(Beginning of Given passage)

School of Nursing graduate student embraces advocacy

Andrea Vega-Breaux
Determined to change the health care experience for other Latino families, Andrea Vega-Breaux chose to advance her education and prepare for a career in health advocacy.

Andrea Vega-Breaux understands all too well how health care systems can fail families when individuals are not placed in the center of care. Childhood experiences propelled her toward a career as a nurse. Her dream to advocate for improved health policy drove her to seek a master’s degree in leadership at the Betty Irene Moore School of Nursing at UC Davis.

Growing up in California’s Monterey County, Vega-Breaux and her six siblings had to step up and take roles unexpected from children so young, while their father worked long hours in the fields and their mother recovered from a disabling stroke.

“The system failed her and it failed us,” recalled Vega-Breaux, a UC Davis Medical Center nurse. “My mom was offered no support or help navigating her recovery. Providers essentially gave her a death sentence. But she moved in with my grandmother who, essentially, became her caregiver and nursed her back to health.”

(End of Given passage)

▸ **Questions to answer**:
**1.** In the article on Andrea Vega-Breaux, copy the text starting at "Andrea Vega-Breaux understands" and ending at "at UC Davis.".
**2.** Rewrite the paragraph of the article on Andrea Vega-Breaux that begins "Growing up in California's Monterey County" as one shorter sentence, keeping its main facts.

(Beginning of Given information)

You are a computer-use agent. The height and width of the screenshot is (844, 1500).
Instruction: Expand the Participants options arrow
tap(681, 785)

(End of Given information)
(Beginning of Given information)

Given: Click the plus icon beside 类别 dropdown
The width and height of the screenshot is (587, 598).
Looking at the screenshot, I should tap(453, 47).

(End of Given information)
(Beginning of Given information)

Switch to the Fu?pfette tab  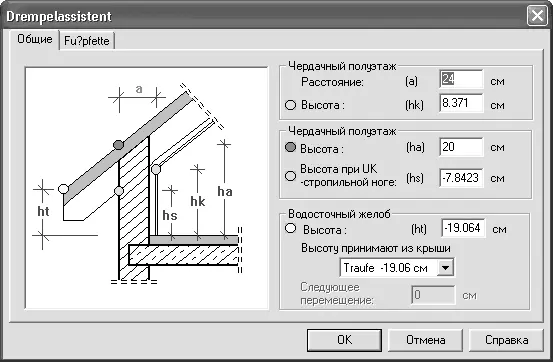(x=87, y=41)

(End of Given information)

▸ **List of solutions**:
**1.**
Andrea Vega-Breaux understands all too well how health care systems can fail families when individuals are not placed in the center of care. Childhood experiences propelled her toward a career as a nurse. Her dream to advocate for improved health policy drove her to seek a master’s degree in leadership at the Betty Irene Moore School of Nursing at UC Davis.

**2.** Raised in California's Monterey County, Vega-Breaux and her six siblings took on responsibilities beyond their age while their father worked long hours in the fields and their mother recovered from a disabling stroke.